I suspect there are many more poems about impotence scattered across the centuries. In its tone and style, this one also reminds of Rochester's "The Imperfect Enjoyment"—but that one is about premature ejaculation, not about impotence!

Federer's most important X

Miles likes ranking things, and recently he asked me what Roger Federer's most important match has been. I wondered whether it might have been the first Wimbledon victory, or even perhaps the loss to Nadal at Wimbledon, but then I decided that his most important tournament win was the French Open in 2009 (tying Sampras, completing career Grand Slam), which means that his most important match must have been that final, right?

But no, that final was arguably a bit of a letdown; the semifinal against Del Potro was more crucial to the tournament win than the final against Söderling.

But then arguably the most important match of the tournament was the five-setter against Tommy Haas in the fourth round, where Federer came back from two-love down to win.
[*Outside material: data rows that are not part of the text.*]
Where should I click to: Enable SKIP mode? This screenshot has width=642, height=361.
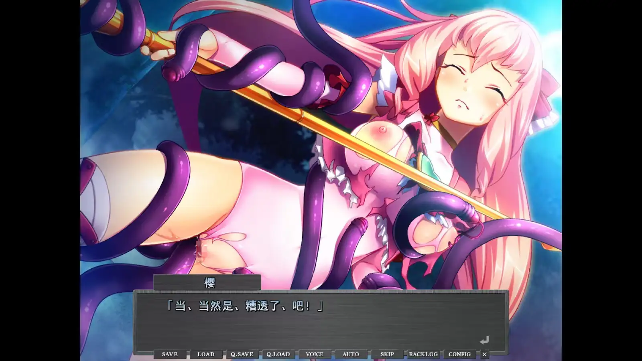387,354
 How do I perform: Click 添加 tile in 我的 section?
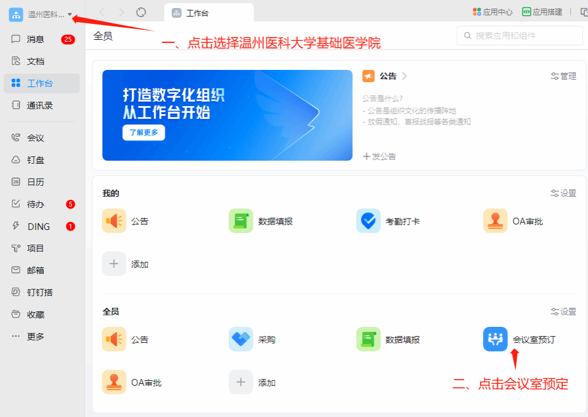114,264
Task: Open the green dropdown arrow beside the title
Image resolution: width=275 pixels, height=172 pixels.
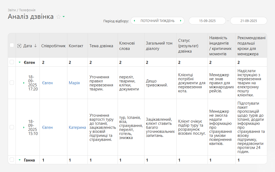Action: point(64,17)

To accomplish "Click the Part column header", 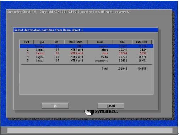I will tap(27, 42).
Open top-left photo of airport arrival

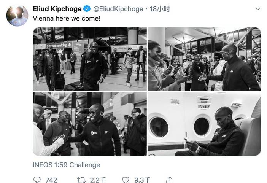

And if that is the most important match in Federer's career, then it's also possible to identify the single most important point in his career: a forehand winner on a break point in the third set. And from my narcissistic perspective, the coolest thing about that winner is that I noticed how important it was (in that match at least) right after he hit it! (And even before he won the tournament!)

Haze, by Mark Wallace

We live now in an empire which, in the name of reasons, has stolen our lives away from us, but which will then sell them back to us at the cost of all that we have ... ("Reasons To Write")
These lines from the brief opening essay in Mark Wallace's Haze made me think of some of my most-quoted lines from Greg Brown's song "Where Is Maria":
There'll be one corporation selling one little box.
It'll do what you want and tell you what you want
and cost whatever you've got.
As an iPhone owner, I quote these lines all the time! :-)

Another passage from Wallace's book made me think of another of my favorite musicians, this time Ornette Coleman, who once said something to the effect that he knew that the music he was playing had a system when he realized that he could play wrong notes:
Discourses create a network of statements it seems relevant to think and say. One of the main ways to recognize that one is in a discourse is through the feeling that one recognizes when other people make statements irrelevant to the discourse. ("The Haze")
And later in that essay, Wallace reminds me of Mark Rowlands's claim in The Philosopher and the Wolf that it is in our moments of defiance that we are most ourselves:
Haze shows that the potential of the human can be found just as much in what resists organized Discourse as in what organizes Discourse.
This could probably all be worked up into a nice little essay but I'll just leave it at that.

Tuesday, January 05, 2010

Chris Smither "Leave the Light On"

This song is so unbelievably beautiful!

Descartes' Devil

Highly recommended: Durs Grünbein, Descartes' Devil (tr. Anthea Bell). I have not read the English, but I have read it in German, and it's a truly fabulous book, as good a read as Descartes himself. You can read more about it here.

Now if only somone would commission me to translate Grünbein's Vom Schnee, his verse novel about Descartes in Germany, which is even better than Descartes' Devil.

Women-Centered Care

Congratulations to my sister Sara on the publication of her book Women-Centered Care in Pregnancy and Childbirth!

Practicing Gestures

Here's something from a poem by Jordan Davis ("Ira will not be attending the meeting") to add to my list of quotations about the provisional character of what we do:

So much of life is practicing gestures.
So much of living is evaluating
Those around you for signs of damage.

For comparison, check my post on Jonathan Lethem's The Fortress of Solitude, as well as this one, with my Mom's comment about "anything worth doing is worth doing poorly."

I also love the effect of the line break after "evaluating", as the gerund moves from the general (evaluating as such) to the particular (evaluating "those around you ...").

Sunday, January 03, 2010

Anonymous users

I've been getting so many spam comments by anonymous users that I've had to turn off the comments for anonymous users. Has anyone else seen a rise in spam comments lately?